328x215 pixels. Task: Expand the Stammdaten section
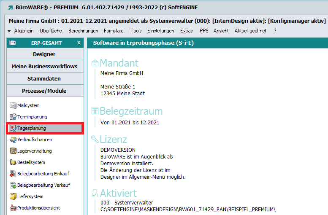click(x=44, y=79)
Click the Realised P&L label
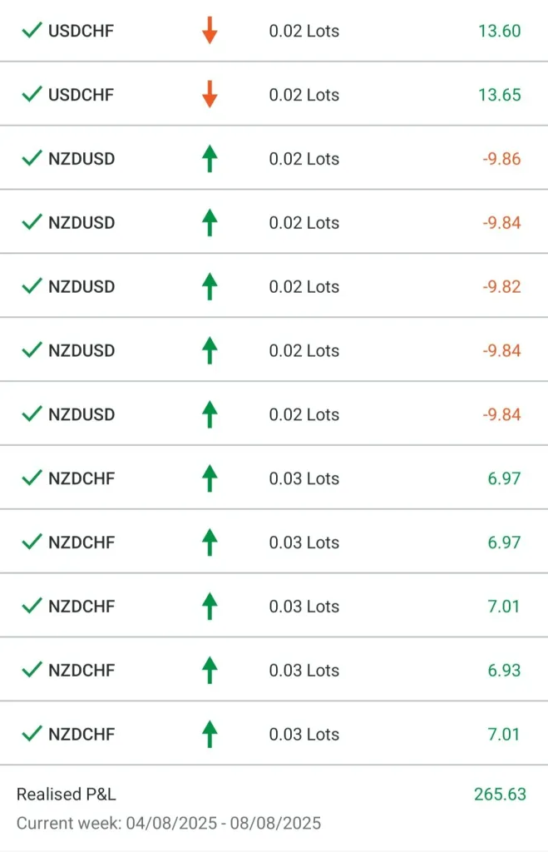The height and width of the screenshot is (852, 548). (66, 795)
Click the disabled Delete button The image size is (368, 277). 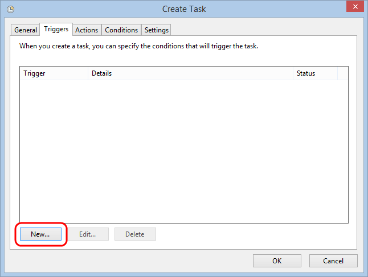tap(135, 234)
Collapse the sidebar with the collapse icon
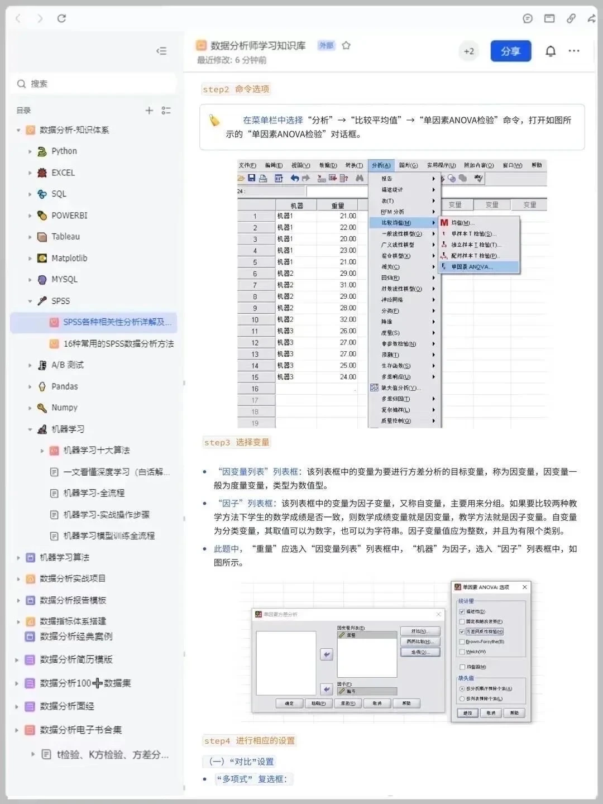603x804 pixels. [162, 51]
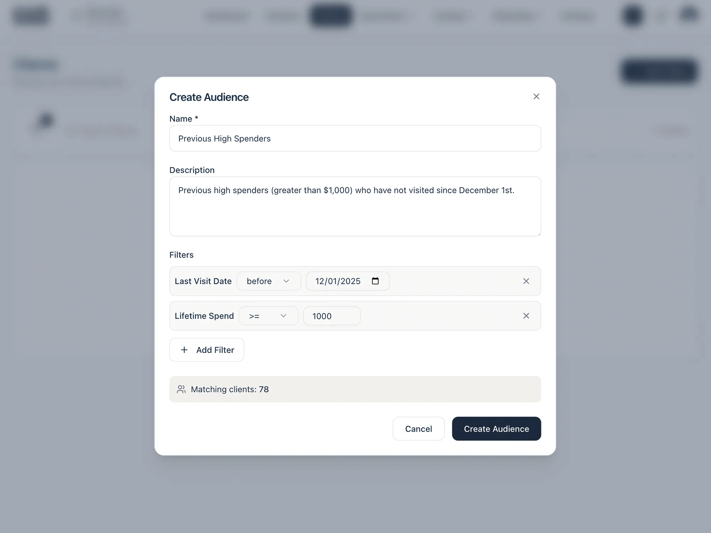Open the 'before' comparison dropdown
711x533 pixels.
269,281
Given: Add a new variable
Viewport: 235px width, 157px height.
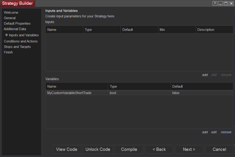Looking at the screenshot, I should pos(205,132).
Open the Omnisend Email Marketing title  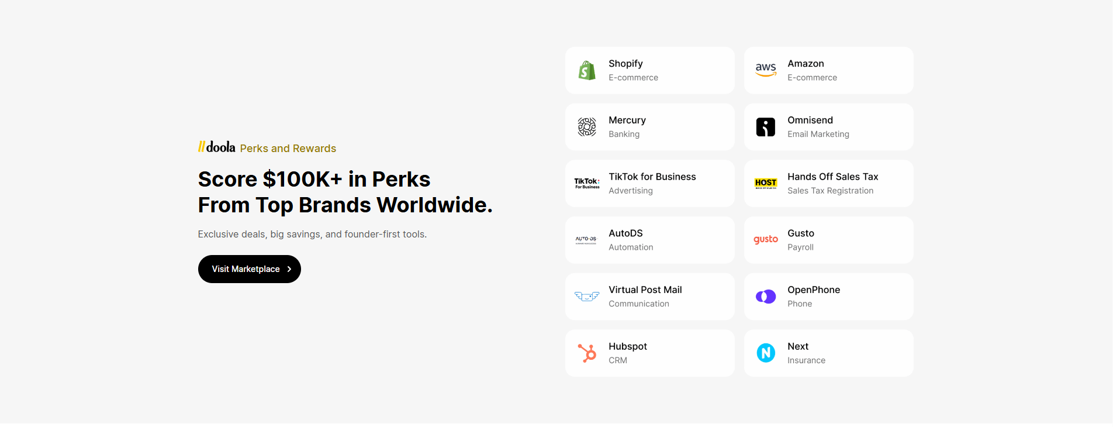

+===+

## ASSIGNMENT
From the line with "Collapse the sidebar with the collapse icon" down to the last line of the entries above, set down every line exactly, apart from the pictures.

## EXERCISE RESPONSE
Collapse the sidebar with the collapse icon
603x804 pixels. [162, 51]
Open the 'before' comparison dropdown
711x533 pixels.
269,281
Given: Add a new variable
Viewport: 235px width, 157px height.
Looking at the screenshot, I should pos(205,132).
Open the Omnisend Email Marketing title  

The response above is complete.